### Document section
-------------------------
The 18th CD should be competitive in 2022, though the seat did become slightly more Democratic in redistricting. It is now rated as D+3. Rep. Maloney was re-elected in 2020 with a 56-43% margin in what was then an 18th CD that carried an EVEN rating.
WV-2: The two public polls released since the first of the year found Rep. Alex Mooney (R-Charles Town) leading fellow Rep. David McKinley (R-Wheeling) in their West Virginia paired Republican primary contest. A newly released survey from North Star Opinion Research for the West Virginia Chamber of Commerce (3/13-15; 400 WV-2 likely Republican primary voters) reverses that trend and finds Rep. McKinley holding a 38-33% lead.
The West Virginia primary is May 10, and, as the polls suggest, a close result is expected. This is the first of six redistricting induced incumbent vs. incumbent US House pairings during the current election cycle.
Ohio: Since the Ohio state Supreme Court has several times rejected the state House and Senate map with no clear conclusion in sight, Secretary of State Frank LaRose (R) told the county clerks to remove the state House and Senate races from the May 3 partisan primary ballot. He said a second primary would have to be called for those offices.
With the primary date looming in the near future, action had to be taken to print ballots in preparation for early and election day voting. In Ohio this year, early voting begins on April 5.
Alabama: The new Cygnal statewide survey conducted for the Alabama Daily News and Gray Television (3/16-17; 600 AL likely Republican primary voters) finds Gov. Kay Ivey falling to 46% support in the contested Republican primary scheduled for May 24. Businessman Tim James, son of former Alabama Governor Fob James, is a distant second with 12% followed closely by ex-US Ambassador to Slovenia Lindy Blanchard with 10% preference. Previous polling that the Ivey campaign released pegged the Governor’s support at more than 60%.
Should this challenge turn more serious, a runoff election would be possible. If no candidate receives majority support, the top two finishers would advance into a June 21 runoff election. Gov. Ivey is still favored to win outright, since the combined defined support for a contender other than the incumbent is only 32% according to the Cygnal survey. Therefore, virtually all of the undecided vote would have to break against Gov. Ivey for a runoff to occur.
-------------------------
### Source data
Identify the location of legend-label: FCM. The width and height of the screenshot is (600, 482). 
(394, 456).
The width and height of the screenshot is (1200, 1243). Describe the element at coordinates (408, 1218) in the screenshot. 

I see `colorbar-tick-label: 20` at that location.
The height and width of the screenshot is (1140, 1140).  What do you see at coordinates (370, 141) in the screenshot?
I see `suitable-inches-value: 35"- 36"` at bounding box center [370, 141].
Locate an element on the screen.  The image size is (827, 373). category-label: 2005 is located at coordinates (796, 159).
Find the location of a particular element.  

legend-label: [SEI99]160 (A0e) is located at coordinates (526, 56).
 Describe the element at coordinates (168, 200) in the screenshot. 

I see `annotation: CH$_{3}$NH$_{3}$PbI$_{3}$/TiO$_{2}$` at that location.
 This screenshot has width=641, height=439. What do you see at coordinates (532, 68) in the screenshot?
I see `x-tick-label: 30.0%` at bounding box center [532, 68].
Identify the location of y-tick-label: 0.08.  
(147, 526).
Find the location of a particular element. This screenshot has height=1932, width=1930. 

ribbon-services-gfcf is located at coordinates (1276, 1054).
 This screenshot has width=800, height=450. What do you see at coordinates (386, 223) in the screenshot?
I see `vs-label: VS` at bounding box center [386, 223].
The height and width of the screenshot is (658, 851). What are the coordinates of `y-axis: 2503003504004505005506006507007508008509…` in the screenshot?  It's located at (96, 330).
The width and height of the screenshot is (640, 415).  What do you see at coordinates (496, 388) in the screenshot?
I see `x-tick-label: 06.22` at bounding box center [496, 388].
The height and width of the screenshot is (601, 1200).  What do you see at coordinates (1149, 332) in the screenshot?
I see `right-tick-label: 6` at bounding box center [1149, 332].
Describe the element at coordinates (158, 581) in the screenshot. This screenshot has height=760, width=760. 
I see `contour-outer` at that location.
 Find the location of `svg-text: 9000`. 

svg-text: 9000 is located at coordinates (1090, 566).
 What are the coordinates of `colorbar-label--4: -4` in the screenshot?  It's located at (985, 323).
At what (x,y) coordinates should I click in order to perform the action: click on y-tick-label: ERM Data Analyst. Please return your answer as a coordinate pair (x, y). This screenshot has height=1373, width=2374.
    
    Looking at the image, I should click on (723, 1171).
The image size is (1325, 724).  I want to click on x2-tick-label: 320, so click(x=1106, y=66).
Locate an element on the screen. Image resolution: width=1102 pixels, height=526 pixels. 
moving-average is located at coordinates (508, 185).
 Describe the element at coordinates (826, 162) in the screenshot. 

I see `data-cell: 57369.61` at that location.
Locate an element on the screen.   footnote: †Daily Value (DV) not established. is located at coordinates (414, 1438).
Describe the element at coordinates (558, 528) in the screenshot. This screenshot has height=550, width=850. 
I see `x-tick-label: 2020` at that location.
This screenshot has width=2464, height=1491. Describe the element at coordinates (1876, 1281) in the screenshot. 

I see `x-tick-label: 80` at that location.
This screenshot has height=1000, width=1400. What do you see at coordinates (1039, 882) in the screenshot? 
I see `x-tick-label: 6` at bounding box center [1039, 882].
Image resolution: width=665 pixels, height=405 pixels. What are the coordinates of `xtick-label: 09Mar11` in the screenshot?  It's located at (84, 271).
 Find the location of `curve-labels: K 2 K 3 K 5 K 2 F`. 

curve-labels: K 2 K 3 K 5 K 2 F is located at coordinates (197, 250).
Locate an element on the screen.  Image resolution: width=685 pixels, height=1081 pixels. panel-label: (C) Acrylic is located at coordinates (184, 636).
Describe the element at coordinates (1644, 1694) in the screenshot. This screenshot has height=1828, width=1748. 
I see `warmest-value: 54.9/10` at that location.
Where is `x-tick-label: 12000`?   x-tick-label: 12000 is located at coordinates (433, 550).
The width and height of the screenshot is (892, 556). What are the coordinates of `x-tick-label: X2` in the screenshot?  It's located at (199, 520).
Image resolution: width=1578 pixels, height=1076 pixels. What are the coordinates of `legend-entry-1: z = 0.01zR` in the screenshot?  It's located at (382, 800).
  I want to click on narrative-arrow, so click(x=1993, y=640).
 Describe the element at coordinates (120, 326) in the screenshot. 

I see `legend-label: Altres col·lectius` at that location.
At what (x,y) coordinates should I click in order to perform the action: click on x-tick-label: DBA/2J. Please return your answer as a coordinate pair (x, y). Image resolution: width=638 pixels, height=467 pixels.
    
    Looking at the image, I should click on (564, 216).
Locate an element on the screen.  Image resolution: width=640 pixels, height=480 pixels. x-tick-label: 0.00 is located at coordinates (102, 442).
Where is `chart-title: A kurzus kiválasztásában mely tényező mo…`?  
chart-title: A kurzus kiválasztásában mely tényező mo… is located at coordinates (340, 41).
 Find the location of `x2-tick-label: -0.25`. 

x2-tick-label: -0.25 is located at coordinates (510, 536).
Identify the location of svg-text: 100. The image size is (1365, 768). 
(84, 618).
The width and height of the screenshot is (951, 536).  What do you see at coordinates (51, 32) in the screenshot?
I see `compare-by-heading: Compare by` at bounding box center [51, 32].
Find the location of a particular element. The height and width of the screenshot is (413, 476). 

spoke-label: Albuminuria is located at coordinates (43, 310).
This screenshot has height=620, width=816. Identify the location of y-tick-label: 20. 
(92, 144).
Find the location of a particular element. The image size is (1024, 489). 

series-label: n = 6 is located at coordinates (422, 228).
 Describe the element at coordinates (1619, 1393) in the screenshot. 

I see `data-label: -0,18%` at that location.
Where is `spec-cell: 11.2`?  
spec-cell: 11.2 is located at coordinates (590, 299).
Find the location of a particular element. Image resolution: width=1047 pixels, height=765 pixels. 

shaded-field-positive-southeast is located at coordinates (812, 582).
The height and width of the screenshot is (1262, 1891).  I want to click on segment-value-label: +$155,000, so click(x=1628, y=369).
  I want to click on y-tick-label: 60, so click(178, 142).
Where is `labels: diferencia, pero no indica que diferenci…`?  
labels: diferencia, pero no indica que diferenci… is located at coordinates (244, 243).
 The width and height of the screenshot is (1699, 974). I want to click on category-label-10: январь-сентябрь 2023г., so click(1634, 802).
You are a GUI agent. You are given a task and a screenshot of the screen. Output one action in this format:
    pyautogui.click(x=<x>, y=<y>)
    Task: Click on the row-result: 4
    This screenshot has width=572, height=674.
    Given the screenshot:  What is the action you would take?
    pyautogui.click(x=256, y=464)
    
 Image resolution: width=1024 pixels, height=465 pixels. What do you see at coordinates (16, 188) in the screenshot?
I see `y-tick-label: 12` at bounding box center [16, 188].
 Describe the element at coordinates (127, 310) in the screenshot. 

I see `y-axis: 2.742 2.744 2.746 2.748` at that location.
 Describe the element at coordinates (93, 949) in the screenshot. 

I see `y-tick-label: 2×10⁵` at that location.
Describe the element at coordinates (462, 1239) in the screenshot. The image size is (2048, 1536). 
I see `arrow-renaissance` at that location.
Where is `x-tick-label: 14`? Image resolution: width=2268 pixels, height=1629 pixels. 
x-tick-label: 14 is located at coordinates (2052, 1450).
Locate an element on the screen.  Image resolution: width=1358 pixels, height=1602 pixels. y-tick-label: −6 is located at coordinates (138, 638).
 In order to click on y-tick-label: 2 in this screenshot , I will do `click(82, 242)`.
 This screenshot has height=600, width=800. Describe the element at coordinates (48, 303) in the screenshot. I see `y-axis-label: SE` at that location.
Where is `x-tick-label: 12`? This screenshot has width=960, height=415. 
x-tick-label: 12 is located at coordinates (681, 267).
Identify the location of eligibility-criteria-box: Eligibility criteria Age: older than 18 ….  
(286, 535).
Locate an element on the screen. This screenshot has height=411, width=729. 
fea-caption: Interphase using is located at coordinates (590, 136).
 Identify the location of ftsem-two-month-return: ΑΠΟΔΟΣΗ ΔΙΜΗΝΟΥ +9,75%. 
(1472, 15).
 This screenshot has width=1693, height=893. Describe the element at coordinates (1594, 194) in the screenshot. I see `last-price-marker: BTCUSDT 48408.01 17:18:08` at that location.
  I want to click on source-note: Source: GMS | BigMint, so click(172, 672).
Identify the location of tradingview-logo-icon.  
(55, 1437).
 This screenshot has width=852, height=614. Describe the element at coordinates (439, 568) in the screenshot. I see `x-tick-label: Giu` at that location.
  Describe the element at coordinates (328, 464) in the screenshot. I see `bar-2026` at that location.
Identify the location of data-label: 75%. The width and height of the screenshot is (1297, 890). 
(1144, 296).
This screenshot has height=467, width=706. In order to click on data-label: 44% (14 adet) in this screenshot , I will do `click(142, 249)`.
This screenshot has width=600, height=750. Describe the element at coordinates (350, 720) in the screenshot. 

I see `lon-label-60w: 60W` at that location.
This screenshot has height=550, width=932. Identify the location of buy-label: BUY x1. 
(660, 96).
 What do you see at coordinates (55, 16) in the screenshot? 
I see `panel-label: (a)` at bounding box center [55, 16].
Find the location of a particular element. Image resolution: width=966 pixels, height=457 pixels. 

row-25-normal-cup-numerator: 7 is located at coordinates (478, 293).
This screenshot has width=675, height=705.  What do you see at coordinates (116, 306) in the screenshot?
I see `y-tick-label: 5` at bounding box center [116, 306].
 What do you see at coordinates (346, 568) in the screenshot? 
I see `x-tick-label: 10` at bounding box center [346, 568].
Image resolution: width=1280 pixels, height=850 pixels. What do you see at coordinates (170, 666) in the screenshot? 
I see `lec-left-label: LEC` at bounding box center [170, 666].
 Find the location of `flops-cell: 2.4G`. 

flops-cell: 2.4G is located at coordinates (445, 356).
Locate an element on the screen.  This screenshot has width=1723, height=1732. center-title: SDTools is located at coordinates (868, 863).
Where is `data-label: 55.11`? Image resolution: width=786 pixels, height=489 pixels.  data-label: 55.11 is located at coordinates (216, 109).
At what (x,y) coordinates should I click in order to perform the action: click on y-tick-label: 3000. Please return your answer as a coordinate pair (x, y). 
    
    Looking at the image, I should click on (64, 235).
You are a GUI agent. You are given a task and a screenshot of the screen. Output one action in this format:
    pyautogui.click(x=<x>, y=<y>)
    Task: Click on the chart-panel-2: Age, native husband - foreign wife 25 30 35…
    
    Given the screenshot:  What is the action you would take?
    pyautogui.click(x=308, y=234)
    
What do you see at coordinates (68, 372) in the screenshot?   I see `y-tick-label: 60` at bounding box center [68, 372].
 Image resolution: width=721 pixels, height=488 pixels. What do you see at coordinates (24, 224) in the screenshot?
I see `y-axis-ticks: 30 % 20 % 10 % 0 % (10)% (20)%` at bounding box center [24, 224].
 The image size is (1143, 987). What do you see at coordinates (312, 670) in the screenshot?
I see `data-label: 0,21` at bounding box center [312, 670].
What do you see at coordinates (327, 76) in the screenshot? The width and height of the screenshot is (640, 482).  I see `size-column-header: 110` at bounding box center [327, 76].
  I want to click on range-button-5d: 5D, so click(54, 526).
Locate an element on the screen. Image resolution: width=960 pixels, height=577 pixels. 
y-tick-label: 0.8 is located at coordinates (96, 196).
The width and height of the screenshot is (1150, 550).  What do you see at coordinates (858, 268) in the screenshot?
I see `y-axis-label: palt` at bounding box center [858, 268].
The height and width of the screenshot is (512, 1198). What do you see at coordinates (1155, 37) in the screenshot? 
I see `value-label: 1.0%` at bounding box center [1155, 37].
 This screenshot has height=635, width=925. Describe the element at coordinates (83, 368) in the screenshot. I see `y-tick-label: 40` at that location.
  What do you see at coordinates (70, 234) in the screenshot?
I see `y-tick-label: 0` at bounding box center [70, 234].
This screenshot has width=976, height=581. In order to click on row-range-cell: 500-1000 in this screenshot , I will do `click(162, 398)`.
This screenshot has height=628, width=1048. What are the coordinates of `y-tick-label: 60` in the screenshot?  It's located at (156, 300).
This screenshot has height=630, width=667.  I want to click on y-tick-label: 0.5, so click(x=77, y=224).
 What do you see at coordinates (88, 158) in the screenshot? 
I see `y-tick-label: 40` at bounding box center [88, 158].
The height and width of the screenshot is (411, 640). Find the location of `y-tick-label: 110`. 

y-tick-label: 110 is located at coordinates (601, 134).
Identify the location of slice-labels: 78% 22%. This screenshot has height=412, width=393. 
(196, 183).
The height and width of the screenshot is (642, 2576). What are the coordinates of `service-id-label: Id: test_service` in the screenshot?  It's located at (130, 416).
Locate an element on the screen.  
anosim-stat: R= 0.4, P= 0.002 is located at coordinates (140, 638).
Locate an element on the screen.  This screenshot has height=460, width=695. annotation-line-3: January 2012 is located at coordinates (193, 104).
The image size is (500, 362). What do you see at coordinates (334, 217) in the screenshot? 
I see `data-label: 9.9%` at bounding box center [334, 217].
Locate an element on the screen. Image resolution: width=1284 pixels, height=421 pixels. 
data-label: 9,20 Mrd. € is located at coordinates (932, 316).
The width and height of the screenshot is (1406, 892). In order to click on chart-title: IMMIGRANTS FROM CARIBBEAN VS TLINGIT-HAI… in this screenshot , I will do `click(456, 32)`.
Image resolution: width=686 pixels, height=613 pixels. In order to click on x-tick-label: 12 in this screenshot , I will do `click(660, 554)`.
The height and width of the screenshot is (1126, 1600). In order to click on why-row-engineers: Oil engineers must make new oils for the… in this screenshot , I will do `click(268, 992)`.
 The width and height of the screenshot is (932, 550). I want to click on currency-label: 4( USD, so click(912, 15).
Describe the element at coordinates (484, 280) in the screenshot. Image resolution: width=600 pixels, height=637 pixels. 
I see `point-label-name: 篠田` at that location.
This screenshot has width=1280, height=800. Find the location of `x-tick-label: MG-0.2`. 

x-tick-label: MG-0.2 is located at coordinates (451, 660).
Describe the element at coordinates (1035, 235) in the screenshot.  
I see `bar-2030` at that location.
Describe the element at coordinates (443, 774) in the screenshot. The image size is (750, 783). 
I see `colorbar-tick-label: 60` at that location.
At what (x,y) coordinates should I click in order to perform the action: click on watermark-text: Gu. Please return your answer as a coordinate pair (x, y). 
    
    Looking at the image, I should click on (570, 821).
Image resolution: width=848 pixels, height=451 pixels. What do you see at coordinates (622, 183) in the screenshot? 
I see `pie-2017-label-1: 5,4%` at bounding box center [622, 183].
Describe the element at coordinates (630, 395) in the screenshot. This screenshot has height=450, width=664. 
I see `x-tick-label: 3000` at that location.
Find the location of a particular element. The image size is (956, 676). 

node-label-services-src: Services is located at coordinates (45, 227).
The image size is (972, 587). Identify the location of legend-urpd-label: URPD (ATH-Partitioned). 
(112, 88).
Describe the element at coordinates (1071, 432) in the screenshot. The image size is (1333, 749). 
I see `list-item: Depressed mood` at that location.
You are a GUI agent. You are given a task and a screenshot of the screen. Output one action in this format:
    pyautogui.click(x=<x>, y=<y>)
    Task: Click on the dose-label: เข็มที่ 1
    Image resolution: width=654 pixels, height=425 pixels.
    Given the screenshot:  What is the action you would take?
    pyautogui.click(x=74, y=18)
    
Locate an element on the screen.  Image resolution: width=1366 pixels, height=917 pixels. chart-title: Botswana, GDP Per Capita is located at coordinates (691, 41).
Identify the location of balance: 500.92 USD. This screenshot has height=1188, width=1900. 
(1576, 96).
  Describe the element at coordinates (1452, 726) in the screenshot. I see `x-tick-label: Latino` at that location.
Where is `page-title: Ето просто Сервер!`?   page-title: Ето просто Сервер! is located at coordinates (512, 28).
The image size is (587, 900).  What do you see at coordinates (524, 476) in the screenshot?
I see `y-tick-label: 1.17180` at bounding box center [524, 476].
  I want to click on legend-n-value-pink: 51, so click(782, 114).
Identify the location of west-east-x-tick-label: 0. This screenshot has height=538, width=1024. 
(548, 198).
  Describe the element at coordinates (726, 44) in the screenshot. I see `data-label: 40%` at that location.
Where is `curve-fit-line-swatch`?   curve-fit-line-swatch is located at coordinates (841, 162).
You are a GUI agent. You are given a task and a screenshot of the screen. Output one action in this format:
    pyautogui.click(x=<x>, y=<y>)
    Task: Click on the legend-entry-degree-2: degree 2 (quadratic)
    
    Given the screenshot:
-------------------------
### Assigned task A
List every calendar date in the election roundup on which a primary, runoff, or voting period is scheduled or begins, and note the event tied to each.
### Assigned task B
Write a continuation of the election roundup, starting after its final sentence.

### Final answer A
May 10: the West Virginia primary
May 3: the Ohio partisan primary
April 5: the start of early voting in Ohio
May 24: the Alabama Republican primary
June 21: the possible Alabama runoff election

### Final answer B
Maryland: The Greenberg Quinlan Rosner (GQR) Research firm tested the Maryland Democratic electorate (3/8-14; 807 MD likely Democratic primary voters; live interview) for candidate Rushern Baker, the former Prince George’s County Executive, and found state Comptroller Peter Franchot leading the Democratic field, but with only a 23% preference score. Mr. Baker was second with 15%, as former Democratic National Committee chairman Tom Perez and Afghan War veteran and author Wes Moore trailed with 11 and 10%, respectively.
The candidates have more time to campaign since the state’s primary, due to a redistricting lawsuit, was postponed from June 28 to July 19. Though Mr. Franchot holds an advantage, his lead is not particularly substantial.
Nevada: The aforementioned WPA Intelligence poll for the Club for Growth (see Nevada Senate above) also tested the GOP gubernatorial primary. Here, WPAi projects Clark County Sheriff Joe Lombardo as leading former US Senator Dean Heller and North Las Vegas Mayor John Lee, 28-22-13%, among the candidates posting double-digit support figures.
Democratic pollster Public Policy Polling also went into the field (3/7-8; 580 NV likely Republican primary voters) and found a similar result, with Sheriff Lombardo leading Messrs. Heller and Lee, 26-13-13%. The Nevada primary is June 14.